The situation was that Parliament amended a provision of an act that had not yet been brought into force. That amendment, however, was brought into force. The question that arises is whether bringing the amendment into force had the effect of bringing into force the entire provision as it had been amended, or whether it simply brought into force the change to the wording of a provision that was still not actually in force.

As the department pointed out, the latter is the case, so this particular order was necessary to bring the provision into force as it had been amended by the subsequent amendment that had already been brought into force.

The Joint Chair (Senator Runciman): Can you run over that again?

Mr. Bernhardt: I'm not sure I can, Mr. Chair.

Suffice it to say, we think the reply is satisfactory. The order was necessary and properly made, and thankfully the file can be closed.

The Joint Chair (Senator Runciman): Do we have a motion to close the file?

Mr. Breitkreuz moves, and we're all in agreement.

SOR/2007-302 — REGULATIONS AMENDING THE FOOD AND DRUG REGULATIONS AND THE DAIRY PRODUCTS REGULATIONS

(For text of documents, see Appendix L, p. 1L:1.)

__________________________________________________

> _REQUIRED TASK A_
Transcribe the entries verbatim, starting at their first line and ending with the line that contains "The height and width of the screenshot is (641, 1320).". Include both of those lines.

[Entries from a pointing dataset]
__________________________________________________

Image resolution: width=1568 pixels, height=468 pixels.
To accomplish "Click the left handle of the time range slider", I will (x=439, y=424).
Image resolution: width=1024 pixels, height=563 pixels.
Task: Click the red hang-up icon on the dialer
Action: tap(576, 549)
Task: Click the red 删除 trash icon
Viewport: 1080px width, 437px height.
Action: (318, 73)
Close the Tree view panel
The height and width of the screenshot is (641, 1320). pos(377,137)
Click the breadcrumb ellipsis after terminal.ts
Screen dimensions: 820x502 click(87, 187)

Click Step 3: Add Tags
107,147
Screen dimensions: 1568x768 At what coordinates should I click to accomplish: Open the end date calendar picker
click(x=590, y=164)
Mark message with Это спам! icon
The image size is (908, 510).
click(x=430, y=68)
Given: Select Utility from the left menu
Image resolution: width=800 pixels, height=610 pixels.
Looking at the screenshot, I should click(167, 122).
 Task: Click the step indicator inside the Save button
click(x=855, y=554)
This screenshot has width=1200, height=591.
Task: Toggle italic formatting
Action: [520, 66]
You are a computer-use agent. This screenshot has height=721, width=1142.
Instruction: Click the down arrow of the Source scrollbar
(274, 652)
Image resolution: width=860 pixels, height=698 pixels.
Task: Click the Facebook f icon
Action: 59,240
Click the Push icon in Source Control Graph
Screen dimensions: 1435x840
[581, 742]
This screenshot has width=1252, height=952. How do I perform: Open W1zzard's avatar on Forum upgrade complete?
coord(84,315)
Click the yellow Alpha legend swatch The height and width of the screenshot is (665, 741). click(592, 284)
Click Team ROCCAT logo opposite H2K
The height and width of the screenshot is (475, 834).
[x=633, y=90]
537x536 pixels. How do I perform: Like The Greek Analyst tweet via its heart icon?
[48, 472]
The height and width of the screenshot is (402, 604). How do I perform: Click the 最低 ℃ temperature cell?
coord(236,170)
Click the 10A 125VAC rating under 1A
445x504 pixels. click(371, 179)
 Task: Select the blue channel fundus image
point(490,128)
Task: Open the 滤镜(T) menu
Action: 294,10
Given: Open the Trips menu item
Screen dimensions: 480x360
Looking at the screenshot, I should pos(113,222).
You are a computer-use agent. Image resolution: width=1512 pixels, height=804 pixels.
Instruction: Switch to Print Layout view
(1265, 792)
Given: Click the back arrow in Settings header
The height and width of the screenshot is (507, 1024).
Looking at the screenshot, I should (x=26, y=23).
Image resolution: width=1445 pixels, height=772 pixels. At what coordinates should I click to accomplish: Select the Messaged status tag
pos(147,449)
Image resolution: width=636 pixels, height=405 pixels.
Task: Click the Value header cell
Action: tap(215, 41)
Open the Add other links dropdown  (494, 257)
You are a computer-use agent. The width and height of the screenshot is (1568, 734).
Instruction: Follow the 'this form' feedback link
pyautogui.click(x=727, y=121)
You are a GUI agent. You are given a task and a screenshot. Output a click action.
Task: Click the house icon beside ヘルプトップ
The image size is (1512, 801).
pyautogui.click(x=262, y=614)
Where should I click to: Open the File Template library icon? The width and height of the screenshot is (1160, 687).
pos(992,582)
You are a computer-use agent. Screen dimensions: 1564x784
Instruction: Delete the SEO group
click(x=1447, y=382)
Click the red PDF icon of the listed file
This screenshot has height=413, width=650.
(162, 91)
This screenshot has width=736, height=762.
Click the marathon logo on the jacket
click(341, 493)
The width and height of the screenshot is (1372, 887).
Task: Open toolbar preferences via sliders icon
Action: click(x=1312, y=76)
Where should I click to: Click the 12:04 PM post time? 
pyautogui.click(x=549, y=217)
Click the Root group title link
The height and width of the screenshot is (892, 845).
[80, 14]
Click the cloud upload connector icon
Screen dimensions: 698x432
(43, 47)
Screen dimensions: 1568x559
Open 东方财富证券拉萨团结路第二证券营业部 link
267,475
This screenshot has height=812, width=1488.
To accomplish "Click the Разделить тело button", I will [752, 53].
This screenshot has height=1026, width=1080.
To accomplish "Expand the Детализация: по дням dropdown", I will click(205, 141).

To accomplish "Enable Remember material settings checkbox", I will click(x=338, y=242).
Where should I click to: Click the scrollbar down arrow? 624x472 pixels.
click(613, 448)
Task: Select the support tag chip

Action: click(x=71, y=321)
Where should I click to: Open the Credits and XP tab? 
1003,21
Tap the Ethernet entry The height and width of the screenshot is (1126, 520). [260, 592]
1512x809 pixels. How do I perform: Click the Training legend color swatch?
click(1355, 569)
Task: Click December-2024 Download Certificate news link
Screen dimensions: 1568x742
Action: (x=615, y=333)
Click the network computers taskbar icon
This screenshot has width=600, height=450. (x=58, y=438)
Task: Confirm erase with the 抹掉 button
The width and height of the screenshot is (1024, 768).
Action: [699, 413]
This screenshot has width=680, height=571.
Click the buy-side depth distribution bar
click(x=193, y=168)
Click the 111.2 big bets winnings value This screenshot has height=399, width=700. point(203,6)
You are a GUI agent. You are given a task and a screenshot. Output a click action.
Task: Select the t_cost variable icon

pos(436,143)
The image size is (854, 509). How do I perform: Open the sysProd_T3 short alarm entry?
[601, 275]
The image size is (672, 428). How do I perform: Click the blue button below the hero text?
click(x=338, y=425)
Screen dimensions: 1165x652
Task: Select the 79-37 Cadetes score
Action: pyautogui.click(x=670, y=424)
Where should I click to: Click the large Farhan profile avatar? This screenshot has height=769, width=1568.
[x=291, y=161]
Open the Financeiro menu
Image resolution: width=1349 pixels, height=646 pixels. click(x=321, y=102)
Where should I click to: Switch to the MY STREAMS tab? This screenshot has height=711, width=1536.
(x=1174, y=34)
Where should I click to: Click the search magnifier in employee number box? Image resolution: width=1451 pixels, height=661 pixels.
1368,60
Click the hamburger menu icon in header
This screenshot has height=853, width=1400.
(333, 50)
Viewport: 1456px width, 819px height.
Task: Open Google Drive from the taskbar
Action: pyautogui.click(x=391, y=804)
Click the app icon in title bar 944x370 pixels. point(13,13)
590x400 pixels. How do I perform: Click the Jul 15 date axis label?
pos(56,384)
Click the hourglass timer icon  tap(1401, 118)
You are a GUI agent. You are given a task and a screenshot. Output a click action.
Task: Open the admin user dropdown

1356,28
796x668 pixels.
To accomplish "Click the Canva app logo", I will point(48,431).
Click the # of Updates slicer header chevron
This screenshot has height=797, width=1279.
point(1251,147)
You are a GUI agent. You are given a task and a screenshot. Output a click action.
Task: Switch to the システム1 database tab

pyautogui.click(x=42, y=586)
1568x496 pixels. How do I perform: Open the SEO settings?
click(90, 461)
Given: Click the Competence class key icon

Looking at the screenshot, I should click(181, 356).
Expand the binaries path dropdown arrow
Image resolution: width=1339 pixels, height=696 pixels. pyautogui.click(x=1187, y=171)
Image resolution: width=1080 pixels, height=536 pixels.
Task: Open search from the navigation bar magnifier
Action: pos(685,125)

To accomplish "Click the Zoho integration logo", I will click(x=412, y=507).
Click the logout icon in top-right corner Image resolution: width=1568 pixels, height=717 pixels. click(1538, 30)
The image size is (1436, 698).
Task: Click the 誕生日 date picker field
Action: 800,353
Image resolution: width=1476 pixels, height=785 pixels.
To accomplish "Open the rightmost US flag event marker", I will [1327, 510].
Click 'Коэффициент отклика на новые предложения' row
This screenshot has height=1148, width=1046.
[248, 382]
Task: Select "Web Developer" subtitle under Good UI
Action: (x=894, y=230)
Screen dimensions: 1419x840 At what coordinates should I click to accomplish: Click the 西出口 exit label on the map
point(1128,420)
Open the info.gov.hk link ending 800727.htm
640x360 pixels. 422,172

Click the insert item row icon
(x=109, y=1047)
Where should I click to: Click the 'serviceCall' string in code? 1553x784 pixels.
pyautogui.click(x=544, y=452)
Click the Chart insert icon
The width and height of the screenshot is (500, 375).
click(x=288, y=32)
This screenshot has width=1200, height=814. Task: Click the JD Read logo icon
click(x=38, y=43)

__________________________________________________

> _REQUIRED TASK B_
Restate the committee transcript word for word, in full.

> _EXERCISE RESULT A_
Image resolution: width=1568 pixels, height=468 pixels.
To accomplish "Click the left handle of the time range slider", I will (x=439, y=424).
Image resolution: width=1024 pixels, height=563 pixels.
Task: Click the red hang-up icon on the dialer
Action: tap(576, 549)
Task: Click the red 删除 trash icon
Viewport: 1080px width, 437px height.
Action: (318, 73)
Close the Tree view panel
The height and width of the screenshot is (641, 1320). pos(377,137)

> _EXERCISE RESULT B_
The situation was that Parliament amended a provision of an act that had not yet been brought into force. That amendment, however, was brought into force. The question that arises is whether bringing the amendment into force had the effect of bringing into force the entire provision as it had been amended, or whether it simply brought into force the change to the wording of a provision that was still not actually in force.

As the department pointed out, the latter is the case, so this particular order was necessary to bring the provision into force as it had been amended by the subsequent amendment that had already been brought into force.

The Joint Chair (Senator Runciman): Can you run over that again?

Mr. Bernhardt: I'm not sure I can, Mr. Chair.

Suffice it to say, we think the reply is satisfactory. The order was necessary and properly made, and thankfully the file can be closed.

The Joint Chair (Senator Runciman): Do we have a motion to close the file?

Mr. Breitkreuz moves, and we're all in agreement.

SOR/2007-302 — REGULATIONS AMENDING THE FOOD AND DRUG REGULATIONS AND THE DAIRY PRODUCTS REGULATIONS

(For text of documents, see Appendix L, p. 1L:1.)